Oggi, praticamente non c’è angolo degli Stati Uniti (dalle Hawaii all’Alaska, fino a Rhode Island) che non sia stato toccato dall’epidemia. Anzi: Alaska, West Virginia, Rhode Island, Hawaii e California sono proprio gli Stati con i più alti tassi di decessi per overdose da Fentanyl in combinazione con altro farmaco. Questo è legato al fatto che questi Paesi hanno tassi storicamente elevati di consumo di droga, ha spiegato la professoressa Shover. Con l’arrivo del Fentalyn, il consumo di droga in quelle zone è diventato più letale.

A questo si aggiunge l’impatto delle pillole contraffatte: “le prove di utilizzo di pillole contraffatte nei decessi per overdose sono più che raddoppiate da luglio-settembre 2019 a ottobre-dicembre 2021 e sono triplicate negli Stati occidentali degli Stati Uniti - avvertiva solo 2 settimane fa il Cdc (Centers for Disease Control and Prevention) - I deceduti con evidenza di uso di pillole contraffatte, rispetto a quelli senza tale prova, erano più giovani, più spesso ispanici o latini e più frequentemente avevano una storia di abuso di farmaci da prescrizione e uso di droghe attraverso il fumo”.

Anche la fascia di popolazione colpita da overdose sta cambiando, come conferma lo studio della Ucla che rivela anche un altro, importante, elemento. La crisi degli oppiacei, ricorda Shover, è stata largamente percepita come un “white people Problem”, un problema della popolazione bianca. Non è più così.
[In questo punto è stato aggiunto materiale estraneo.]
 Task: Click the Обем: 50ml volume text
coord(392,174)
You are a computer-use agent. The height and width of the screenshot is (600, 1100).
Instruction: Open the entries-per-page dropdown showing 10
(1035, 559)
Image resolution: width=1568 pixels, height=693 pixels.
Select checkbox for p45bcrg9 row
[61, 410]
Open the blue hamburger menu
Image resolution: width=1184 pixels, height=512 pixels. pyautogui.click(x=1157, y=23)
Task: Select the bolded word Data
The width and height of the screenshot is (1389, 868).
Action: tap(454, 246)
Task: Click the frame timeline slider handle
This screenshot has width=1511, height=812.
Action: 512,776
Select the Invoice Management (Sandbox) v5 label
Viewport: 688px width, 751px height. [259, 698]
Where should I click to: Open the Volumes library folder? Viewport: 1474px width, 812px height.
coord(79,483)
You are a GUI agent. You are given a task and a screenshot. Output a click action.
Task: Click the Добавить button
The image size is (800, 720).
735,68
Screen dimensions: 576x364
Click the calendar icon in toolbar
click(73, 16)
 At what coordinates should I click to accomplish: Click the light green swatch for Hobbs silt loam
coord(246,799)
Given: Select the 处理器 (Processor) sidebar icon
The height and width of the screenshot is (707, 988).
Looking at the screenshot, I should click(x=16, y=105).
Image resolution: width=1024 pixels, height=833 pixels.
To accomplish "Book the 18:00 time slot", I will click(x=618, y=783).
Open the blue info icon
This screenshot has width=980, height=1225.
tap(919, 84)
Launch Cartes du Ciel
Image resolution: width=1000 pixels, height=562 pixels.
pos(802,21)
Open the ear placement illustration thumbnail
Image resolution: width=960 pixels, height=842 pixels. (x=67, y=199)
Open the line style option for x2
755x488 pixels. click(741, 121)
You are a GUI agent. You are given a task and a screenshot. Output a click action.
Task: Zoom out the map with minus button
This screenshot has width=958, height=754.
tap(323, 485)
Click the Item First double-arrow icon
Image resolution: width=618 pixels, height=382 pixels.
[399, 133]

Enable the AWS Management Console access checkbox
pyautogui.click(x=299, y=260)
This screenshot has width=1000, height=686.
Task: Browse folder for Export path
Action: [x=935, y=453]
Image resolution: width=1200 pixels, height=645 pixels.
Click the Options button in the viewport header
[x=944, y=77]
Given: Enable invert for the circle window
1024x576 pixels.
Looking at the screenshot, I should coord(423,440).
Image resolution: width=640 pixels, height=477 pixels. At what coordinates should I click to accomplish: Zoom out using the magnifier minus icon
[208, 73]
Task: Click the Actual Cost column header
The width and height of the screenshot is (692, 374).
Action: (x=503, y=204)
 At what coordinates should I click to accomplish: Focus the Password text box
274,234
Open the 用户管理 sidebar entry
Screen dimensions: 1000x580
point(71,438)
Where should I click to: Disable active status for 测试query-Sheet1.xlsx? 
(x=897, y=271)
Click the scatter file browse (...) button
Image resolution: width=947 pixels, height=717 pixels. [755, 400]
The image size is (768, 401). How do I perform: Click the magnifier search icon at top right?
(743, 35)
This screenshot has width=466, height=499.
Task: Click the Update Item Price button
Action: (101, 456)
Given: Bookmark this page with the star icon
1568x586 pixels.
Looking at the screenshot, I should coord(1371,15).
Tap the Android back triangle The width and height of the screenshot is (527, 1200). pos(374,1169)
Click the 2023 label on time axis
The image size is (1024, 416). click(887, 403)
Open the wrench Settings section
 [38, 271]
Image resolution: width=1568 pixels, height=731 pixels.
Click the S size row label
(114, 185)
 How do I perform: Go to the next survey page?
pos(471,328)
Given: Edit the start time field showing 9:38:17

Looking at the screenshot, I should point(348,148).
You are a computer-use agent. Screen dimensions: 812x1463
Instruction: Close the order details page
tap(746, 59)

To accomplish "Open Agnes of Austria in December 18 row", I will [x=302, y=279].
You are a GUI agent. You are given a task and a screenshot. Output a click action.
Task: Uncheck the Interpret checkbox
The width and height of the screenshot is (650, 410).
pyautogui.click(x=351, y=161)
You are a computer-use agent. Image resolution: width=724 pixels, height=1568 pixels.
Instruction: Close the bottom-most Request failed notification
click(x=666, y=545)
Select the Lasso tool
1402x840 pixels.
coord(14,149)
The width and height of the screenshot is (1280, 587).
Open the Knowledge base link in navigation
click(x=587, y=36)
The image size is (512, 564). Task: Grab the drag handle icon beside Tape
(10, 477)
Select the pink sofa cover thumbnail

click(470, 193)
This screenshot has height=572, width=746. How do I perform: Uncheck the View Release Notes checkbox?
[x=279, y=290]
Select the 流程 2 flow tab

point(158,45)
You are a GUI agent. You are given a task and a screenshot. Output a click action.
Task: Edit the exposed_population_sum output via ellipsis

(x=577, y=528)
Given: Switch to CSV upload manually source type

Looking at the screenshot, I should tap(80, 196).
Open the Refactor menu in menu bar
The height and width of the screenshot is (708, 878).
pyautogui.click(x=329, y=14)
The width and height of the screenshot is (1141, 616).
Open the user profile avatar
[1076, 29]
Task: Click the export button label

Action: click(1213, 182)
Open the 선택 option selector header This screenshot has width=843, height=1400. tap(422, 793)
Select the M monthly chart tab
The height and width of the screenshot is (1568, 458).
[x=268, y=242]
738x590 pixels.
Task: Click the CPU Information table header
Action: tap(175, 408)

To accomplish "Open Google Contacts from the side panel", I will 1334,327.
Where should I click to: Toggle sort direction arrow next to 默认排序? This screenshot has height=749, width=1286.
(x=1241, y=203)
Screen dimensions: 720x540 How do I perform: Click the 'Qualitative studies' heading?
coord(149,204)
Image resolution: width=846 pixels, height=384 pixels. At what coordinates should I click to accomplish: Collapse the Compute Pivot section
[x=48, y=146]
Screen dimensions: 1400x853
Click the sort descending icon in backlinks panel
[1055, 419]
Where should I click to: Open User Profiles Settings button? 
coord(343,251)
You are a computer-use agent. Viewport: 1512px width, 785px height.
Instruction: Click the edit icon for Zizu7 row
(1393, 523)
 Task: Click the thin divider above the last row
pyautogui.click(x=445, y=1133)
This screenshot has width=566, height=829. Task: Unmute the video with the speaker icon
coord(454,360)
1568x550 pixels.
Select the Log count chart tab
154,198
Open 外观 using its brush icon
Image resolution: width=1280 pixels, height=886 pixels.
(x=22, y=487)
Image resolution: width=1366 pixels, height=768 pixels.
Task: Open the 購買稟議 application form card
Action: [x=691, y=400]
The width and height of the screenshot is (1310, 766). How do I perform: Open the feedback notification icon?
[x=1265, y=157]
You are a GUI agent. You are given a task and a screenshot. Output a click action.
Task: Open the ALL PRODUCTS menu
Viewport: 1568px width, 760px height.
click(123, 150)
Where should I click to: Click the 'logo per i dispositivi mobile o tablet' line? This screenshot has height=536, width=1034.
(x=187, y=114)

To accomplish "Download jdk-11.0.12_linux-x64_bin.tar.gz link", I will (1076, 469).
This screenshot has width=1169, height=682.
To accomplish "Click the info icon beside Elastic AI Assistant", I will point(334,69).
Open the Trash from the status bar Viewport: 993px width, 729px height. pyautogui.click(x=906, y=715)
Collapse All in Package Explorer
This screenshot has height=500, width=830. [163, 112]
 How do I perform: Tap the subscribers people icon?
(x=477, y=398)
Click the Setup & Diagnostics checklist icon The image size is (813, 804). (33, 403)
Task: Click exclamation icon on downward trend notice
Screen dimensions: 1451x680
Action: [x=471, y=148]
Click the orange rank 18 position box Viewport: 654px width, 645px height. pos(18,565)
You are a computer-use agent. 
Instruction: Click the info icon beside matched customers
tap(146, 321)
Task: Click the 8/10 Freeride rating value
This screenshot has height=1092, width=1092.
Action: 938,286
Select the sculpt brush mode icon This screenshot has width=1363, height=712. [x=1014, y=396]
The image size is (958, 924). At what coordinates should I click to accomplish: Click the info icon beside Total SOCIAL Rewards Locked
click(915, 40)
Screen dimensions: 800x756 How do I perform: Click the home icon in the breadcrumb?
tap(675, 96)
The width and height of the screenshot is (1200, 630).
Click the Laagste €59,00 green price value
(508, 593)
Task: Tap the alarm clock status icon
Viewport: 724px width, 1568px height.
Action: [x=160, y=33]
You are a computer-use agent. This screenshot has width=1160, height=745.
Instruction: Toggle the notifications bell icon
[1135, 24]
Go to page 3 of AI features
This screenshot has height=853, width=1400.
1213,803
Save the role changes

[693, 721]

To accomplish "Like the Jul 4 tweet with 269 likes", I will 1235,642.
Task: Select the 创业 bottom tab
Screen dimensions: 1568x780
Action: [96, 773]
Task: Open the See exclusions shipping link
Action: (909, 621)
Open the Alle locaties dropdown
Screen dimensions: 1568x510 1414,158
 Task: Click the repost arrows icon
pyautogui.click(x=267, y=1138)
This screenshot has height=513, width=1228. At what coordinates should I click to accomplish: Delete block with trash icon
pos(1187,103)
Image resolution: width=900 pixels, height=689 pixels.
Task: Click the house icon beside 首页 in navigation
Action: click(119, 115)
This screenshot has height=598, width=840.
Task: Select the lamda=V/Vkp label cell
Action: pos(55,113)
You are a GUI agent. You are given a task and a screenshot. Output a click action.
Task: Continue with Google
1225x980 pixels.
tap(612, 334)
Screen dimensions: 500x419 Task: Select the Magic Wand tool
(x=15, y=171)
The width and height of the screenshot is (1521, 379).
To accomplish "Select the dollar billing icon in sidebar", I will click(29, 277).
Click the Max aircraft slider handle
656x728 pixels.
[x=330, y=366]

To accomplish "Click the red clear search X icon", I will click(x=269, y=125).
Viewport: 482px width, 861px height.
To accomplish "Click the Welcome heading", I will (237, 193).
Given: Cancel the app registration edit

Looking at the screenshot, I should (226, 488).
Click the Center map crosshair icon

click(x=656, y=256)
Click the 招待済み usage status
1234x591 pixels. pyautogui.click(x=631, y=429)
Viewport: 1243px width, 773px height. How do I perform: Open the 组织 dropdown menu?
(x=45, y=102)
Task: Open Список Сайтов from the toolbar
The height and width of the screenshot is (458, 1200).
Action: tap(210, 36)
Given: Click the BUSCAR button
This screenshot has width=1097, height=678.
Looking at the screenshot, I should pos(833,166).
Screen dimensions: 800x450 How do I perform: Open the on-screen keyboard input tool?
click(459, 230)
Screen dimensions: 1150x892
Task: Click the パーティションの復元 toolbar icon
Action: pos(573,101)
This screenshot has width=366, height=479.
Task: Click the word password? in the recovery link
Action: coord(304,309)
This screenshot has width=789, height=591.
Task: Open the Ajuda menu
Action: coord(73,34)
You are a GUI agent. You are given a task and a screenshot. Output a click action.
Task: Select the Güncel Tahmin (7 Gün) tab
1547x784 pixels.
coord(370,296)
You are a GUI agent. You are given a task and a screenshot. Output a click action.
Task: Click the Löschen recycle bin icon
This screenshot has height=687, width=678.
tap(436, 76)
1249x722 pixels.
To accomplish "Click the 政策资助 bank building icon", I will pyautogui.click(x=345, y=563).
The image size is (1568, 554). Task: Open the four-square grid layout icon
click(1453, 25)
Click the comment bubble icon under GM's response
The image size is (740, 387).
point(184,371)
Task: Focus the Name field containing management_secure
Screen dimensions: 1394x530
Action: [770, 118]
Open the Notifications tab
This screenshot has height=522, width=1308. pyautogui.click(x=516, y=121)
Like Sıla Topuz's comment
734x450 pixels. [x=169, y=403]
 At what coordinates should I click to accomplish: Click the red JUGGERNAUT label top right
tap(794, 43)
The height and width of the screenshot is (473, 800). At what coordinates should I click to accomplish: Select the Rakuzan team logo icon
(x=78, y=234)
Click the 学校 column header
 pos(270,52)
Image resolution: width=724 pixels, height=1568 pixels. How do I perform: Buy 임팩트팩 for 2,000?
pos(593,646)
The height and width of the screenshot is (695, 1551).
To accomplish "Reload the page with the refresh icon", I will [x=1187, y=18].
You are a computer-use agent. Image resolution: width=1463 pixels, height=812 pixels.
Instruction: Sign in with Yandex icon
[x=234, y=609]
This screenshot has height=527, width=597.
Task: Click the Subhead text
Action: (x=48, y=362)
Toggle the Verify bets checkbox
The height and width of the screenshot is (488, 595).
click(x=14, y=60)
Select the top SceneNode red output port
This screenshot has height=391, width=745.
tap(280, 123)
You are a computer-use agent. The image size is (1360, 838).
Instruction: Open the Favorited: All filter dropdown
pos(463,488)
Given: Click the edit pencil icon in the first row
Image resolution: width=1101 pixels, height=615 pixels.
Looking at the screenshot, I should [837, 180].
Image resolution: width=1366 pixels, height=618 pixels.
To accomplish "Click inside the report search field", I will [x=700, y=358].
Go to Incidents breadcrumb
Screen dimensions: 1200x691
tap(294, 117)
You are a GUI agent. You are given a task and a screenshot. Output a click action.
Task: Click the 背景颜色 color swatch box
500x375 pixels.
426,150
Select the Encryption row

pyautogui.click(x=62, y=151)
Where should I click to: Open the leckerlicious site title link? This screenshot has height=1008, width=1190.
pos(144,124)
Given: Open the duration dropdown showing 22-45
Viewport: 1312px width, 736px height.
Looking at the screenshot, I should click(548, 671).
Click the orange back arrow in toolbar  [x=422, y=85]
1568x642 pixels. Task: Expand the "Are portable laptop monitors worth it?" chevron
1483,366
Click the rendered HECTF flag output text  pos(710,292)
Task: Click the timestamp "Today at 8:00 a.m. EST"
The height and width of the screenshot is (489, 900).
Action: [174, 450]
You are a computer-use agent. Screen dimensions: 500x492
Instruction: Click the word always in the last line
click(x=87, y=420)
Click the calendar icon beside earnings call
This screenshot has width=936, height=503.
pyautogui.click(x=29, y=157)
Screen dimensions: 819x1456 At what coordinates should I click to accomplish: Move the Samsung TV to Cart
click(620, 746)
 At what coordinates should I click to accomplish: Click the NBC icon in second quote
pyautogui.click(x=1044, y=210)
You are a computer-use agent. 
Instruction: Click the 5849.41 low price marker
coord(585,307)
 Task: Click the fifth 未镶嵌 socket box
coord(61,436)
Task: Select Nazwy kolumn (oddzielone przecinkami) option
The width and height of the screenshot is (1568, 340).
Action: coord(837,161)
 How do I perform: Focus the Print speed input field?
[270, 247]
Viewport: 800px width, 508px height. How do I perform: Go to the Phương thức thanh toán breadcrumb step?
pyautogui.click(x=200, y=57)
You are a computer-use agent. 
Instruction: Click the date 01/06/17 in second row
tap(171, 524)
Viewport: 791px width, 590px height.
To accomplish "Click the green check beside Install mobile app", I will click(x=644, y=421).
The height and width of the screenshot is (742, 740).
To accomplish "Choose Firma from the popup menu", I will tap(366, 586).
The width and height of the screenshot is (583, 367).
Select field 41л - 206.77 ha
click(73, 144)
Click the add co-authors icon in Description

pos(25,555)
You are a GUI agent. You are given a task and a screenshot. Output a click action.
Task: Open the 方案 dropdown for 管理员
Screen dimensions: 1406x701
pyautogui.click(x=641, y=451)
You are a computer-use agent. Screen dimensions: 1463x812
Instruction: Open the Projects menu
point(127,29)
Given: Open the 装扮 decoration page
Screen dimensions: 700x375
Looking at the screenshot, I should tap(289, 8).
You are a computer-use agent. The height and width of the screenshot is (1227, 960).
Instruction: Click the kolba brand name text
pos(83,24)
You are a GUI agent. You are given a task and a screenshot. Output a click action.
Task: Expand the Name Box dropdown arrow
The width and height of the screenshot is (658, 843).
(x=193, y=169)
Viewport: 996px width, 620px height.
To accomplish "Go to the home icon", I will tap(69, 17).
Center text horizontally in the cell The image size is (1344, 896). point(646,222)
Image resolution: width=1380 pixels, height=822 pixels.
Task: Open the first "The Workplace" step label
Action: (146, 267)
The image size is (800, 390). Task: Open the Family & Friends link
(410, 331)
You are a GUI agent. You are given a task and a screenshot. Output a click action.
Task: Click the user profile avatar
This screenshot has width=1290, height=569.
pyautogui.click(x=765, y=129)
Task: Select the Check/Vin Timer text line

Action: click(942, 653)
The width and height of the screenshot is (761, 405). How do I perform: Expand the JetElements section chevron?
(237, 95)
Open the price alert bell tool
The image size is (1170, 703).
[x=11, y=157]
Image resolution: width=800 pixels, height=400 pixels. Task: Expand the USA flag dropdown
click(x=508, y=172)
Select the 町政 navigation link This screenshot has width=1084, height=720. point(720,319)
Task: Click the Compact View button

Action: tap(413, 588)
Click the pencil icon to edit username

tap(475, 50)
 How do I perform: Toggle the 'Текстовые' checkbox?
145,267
“L’analisi di gruppo intersezionale rivela tassi particolarmente elevati per gli individui neri e afroamericani più anziani che vivono in Occidente”, si legge, infatti, nello studio. Questo è legato a una mancanza di consapevolezza, “guidata in parte dalle storiche disparità sanitarie vissute dai gruppi di minoranze razziali ed etniche” e dal fatto che persino le campagne di marketing realizzate per sensibilizzare sulla crisi degli oppioidi non hanno incluso l’esperienza dei neri americani, ha spiegato Rasheeda Watts-Pearson, specialista nella riduzione del danno con sede in Ohio.